Quoted passage >>
+ + + +

Open mjsmcp opened 3 years ago

mjsmcp commented 3 years ago

Generated code from Lombok's @With annotation uses == to compare objects, which does not necessarily work as intended for Strings. See FindBugs , where this is called out as a bad practice.

@With
@AllArgsConstructor
public class SampleClass {
    private String foo;
    private Object bar;
}

Processes to something along these lines:

public SampleClass withFoo(String foo) {
    return this.foo == foo ? this : new SampleClass(foo, this.bar);
}

For potential solutions:

  1. Use the Objects.equals method instead. (null-safe equals)
  2. Use the .equals method instead (non-null-safe equals)
  3. Provide a configuration option for the @With to select the equality mechanism you want (equality = Equality.NULL_SAFE)

I would suggest approach 3 as it maintains backwards compatibility with existing behavior for a non-experimental feature.

Rawi01 commented 3 years ago

Can you explain why you think this is a problem and should be changed?

mjsmcp commented 3 years ago

Sure. There are two reasons to fix this:

  1. Testing for string equality is a very common bug in Java since the == operator compares the references for Strings, not values. The current implementation hides this issue and could result in difficult to debug code for users instead of the consistently reliable code Lombok produces otherwise
  2. If you're using Lombok alongside a code quality toolchain including Findbugs, @With becomes unusable unless you configure FindBugs to ignore every instance of an @With generated method, which could be impractical. The other option is to Delombok @With, which removes the benefit of using Lombok.
Rawi01 commented 3 years ago

I know that string comparison using == doesn't work as expected and is a common bug (it is actually way harder to spot if you use something like Long because it works fine for the first 128 longs). I should have mentioned that in my question, sorry.

What I actually want to know is why you think it is a problem in this specific case. If we call withFoo and passing exactly the same reference there is no reason to create a copy of the object because the output will be the same object. If it is a different reference the method returns a new instance. This behaviour is also part of the documentation and lombok generates a comment for the withX methods that also explains it.

If I understand you correctly you want that the output is something like this:

public SampleClass withFoo(String foo) {
    return (this.foo == foo || (this.foo != null && this.foo.equals(foo)) ? this : new SampleClass(foo, this.bar);
}

This is possible but also requires some special handling for primitive types and arrays so it gets more complex.

If you're using Lombok alongside a code quality toolchain including Findbugs, @With becomes unusable unless you configure FindBugs to ignore every instance of an @With generated method, which could be impractical. The other option is to Delombok @With, which removes the benefit of using Lombok.

You can use the lombok configuration system to add @SuppressFBWarnings for all generated methods by adding lombok.extern.findbugs.addSuppressFBWarnings = true to the lombok.config.

antfie commented 1 year ago

Please note that at this time Veracode SAST reports CWE-597 (Use of Wrong Operator in String Comparison) for every @With wrapped class instance variable of type String. This is due to the usage of the equality operator (==) rather than the .equals() method, as has been discussed in the thread.

+ + + +

Data for review >>
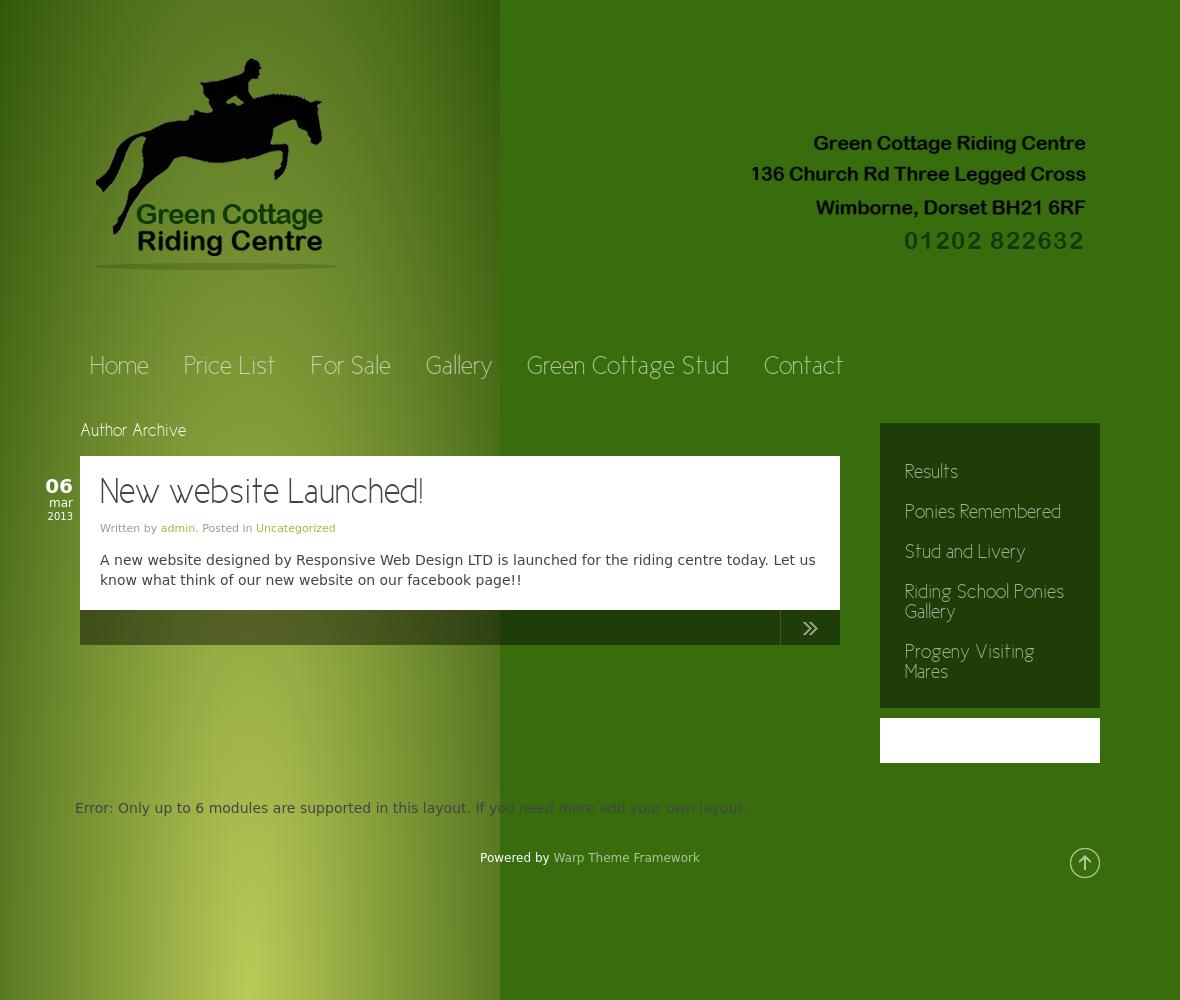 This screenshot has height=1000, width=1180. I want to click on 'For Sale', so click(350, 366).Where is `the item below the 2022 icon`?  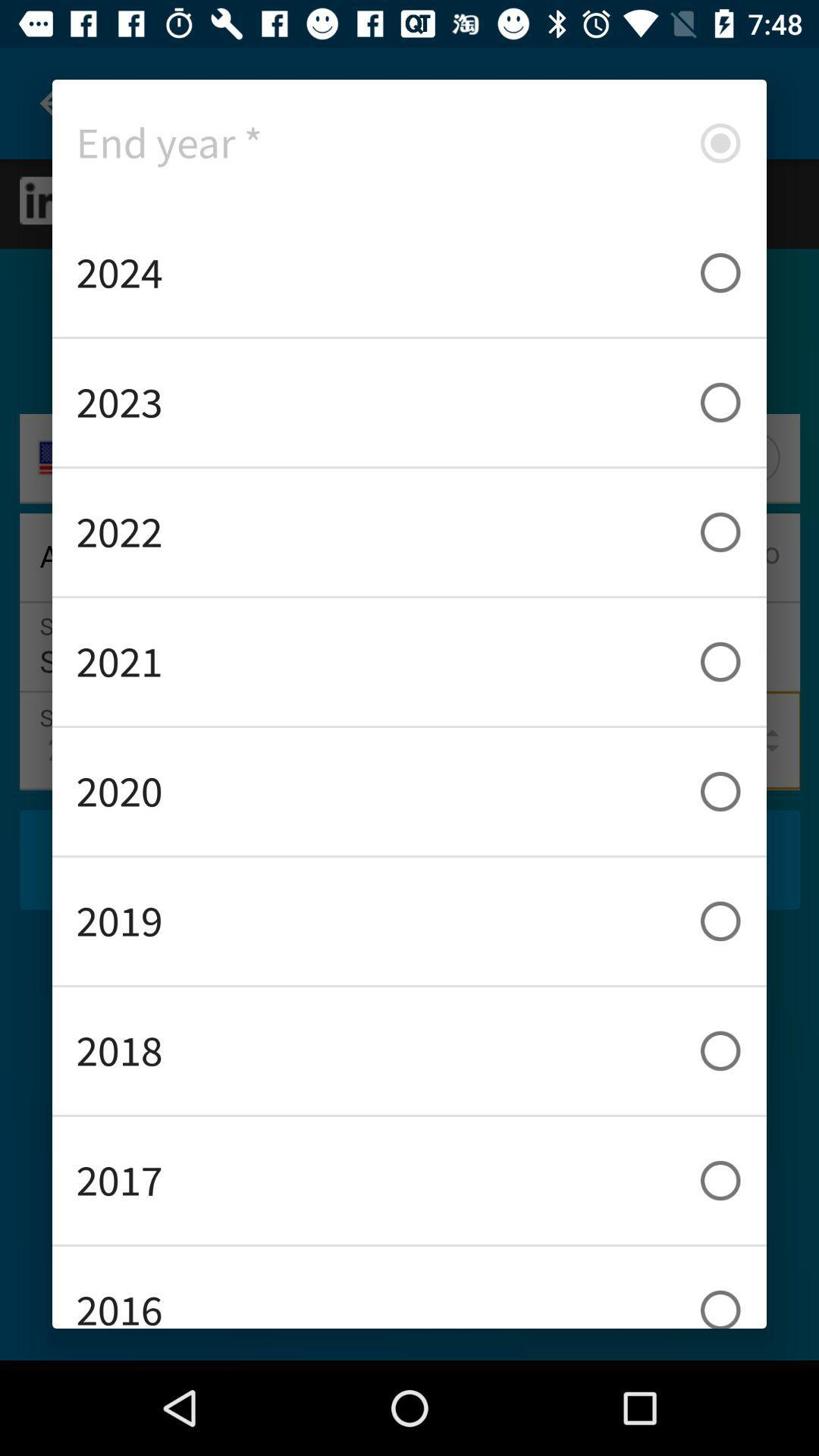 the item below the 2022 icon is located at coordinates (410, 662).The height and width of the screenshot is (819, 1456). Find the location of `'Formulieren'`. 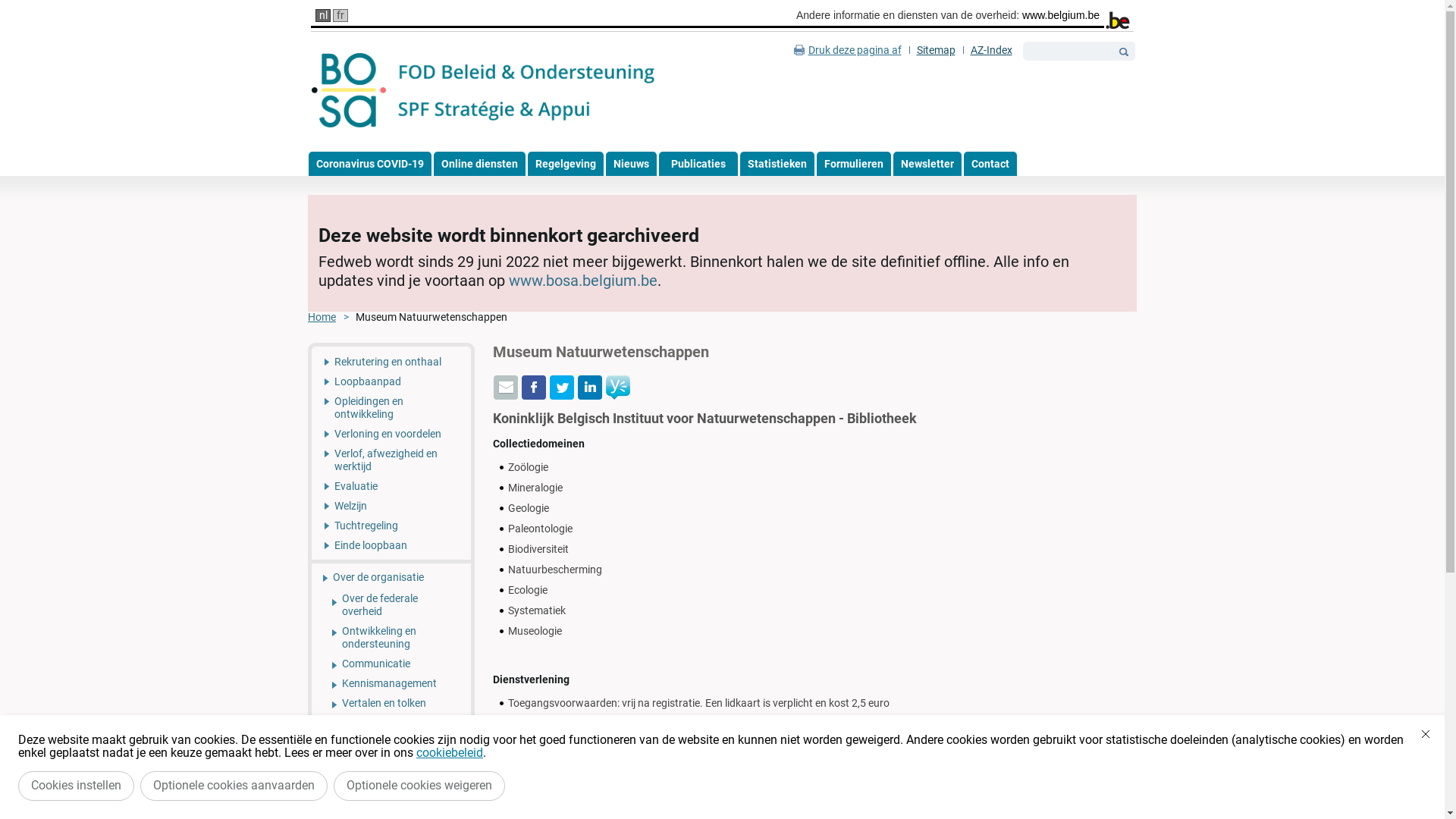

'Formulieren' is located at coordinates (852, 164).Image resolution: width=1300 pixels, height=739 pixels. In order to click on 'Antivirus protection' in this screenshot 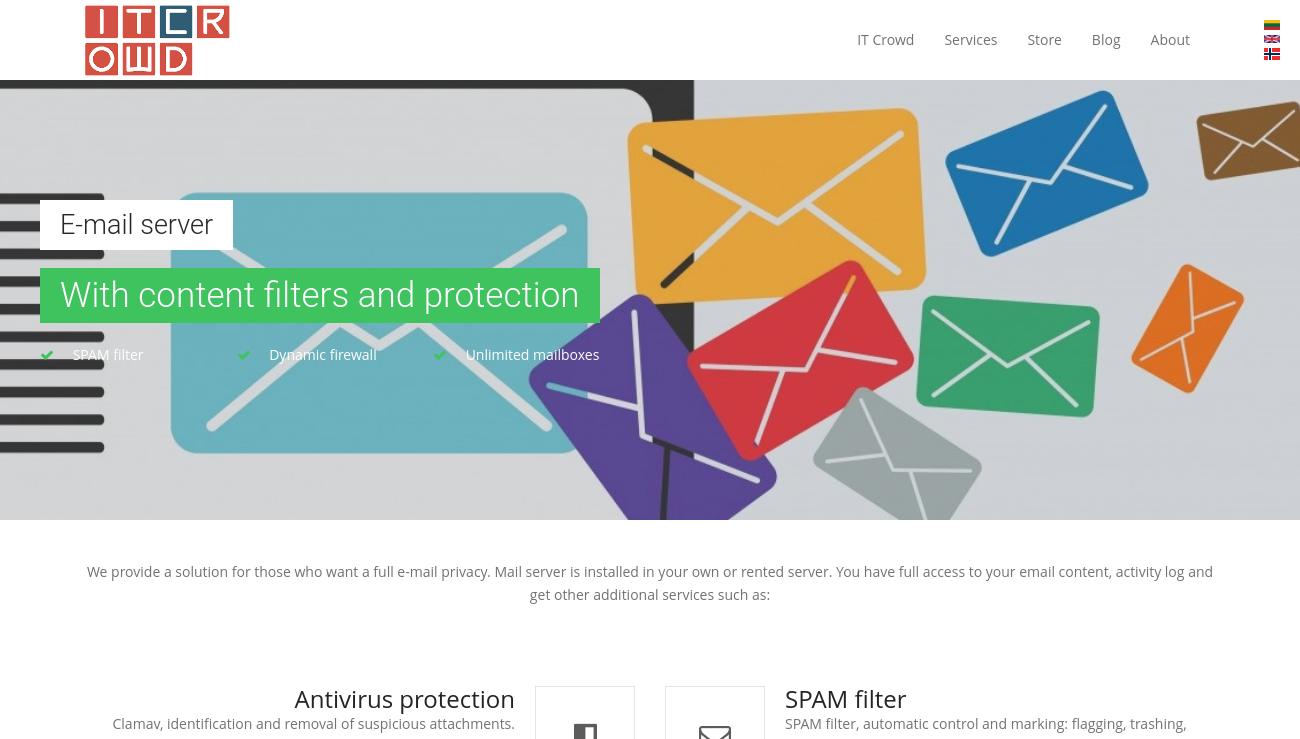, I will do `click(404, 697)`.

+ + + +

What you will do >>
Answer these questions from the Lombok @With discussion:
1. Which of the proposed solutions did mjsmcp suggest, and for what stated reason?
2. What line does Rawi01 say to add to lombok.config, and what does it do?
3. What does Veracode SAST report, according to antfie?

Response to the exercise >>
1. Approach 3, a configuration option on @With to select the equality mechanism, because it maintains backwards compatibility with existing behavior for a non-experimental feature.
2. The line lombok.extern.findbugs.addSuppressFBWarnings = true, which adds @SuppressFBWarnings to all generated methods.
3. It reports CWE-597 (Use of Wrong Operator in String Comparison) for every @With wrapped class instance variable of type String.